Now the CIA is playing a similar role in Syria, overseeing a huge logistical operation on the Turkish border. Can anyone believe that armed Chechen jihadis are marching across Georgia and Turkey into Syria without the active collaboration of US intelligence?

All of the rhetoric about a global war against Islamist terrorism notwithstanding, the reality is that US imperialism has utilized such forces over the course of decades. Saudi Arabia, which provides these forces with both financial and ideological backing, is Washington’s key Arab ally. Throughout the Cold War, the US government promoted the virulently anti-communist forces of political Islam in the Middle East as well as Asia as a means of destabilizing and toppling nationalist and secular regimes and countering the development of socialist movements.

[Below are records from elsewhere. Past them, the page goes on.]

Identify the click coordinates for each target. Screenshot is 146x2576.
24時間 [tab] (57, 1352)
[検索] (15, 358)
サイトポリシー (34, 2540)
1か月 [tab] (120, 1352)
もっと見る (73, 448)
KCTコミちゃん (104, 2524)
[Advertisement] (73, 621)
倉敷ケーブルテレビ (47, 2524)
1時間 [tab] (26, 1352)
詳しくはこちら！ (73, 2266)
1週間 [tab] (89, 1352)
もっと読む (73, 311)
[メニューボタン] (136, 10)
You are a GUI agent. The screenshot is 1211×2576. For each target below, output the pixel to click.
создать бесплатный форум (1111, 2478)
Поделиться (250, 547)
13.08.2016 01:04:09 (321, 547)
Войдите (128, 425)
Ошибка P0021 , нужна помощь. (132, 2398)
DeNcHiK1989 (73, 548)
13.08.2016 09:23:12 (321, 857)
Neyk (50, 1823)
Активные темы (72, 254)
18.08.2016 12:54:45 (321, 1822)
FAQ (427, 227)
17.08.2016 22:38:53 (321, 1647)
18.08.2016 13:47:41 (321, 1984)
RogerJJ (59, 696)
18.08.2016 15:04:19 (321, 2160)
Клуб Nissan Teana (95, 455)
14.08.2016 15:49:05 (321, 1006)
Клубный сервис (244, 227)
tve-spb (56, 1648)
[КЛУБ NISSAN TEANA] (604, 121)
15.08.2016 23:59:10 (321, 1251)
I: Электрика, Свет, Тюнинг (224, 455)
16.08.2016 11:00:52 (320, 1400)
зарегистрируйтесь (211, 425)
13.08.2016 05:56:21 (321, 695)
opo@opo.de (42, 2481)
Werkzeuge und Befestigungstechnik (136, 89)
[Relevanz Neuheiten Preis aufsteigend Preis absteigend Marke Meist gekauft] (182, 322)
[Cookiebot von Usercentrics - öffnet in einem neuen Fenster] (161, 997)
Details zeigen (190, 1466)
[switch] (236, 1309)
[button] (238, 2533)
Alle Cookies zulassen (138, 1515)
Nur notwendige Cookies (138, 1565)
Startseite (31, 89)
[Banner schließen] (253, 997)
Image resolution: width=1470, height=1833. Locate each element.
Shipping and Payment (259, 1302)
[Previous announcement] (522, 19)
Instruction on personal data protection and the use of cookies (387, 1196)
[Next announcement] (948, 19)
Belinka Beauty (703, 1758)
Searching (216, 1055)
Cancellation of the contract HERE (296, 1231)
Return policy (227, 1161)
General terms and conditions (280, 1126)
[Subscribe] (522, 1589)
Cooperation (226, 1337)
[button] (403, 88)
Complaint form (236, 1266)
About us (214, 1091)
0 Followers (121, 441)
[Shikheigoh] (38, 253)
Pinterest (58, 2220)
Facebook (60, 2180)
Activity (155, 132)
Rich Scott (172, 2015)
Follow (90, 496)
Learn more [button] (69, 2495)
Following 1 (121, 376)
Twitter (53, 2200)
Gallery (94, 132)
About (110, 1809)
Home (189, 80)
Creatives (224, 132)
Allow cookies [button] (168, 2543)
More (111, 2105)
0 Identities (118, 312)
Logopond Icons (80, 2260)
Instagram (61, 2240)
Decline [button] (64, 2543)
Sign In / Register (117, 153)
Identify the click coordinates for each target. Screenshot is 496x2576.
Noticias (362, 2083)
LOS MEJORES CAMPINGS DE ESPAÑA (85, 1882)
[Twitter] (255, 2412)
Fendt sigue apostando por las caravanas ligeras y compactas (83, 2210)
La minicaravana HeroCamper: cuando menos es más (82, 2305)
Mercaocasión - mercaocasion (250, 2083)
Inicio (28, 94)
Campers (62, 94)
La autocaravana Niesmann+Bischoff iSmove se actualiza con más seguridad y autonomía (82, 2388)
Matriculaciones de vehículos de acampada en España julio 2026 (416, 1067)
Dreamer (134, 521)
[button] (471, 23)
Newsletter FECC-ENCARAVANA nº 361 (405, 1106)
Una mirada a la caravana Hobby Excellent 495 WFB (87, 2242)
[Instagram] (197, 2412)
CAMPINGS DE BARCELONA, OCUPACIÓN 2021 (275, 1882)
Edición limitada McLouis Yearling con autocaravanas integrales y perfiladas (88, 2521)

The response of the US media and the political apparatus as a whole to revelations about Al Qaeda’s role in Syria goes beyond cynicism. It expresses deep-going political disorientation. In Orwellian style, the media reports that yesterday’s mortal enemy has turned into today’s ally without skipping a beat and without seeing the need for explanation. Not a single leading politician has seen fit even to publicly question this transformation.

The lineup of US imperialism and Al Qaeda in Syria exposes even more glaringly the reactionary role played by pseudo-left groups like the International Socialist Organization (ISO) in supporting the imperialist-led drive for regime-change and even casting it as a “revolution.”

Do they all really believe that the American people won’t notice, after having been dragged into two protracted wars, costing the lives of thousands of US soldiers and hundreds of thousands of Iraqi and Afghan civilians, as well as trillions of dollars, all in the name of the struggle against Al Qaeda? If so, they are deeply mistaken. These revelations will have an explosive effect in laying bare and discrediting the entire US ruling establishment.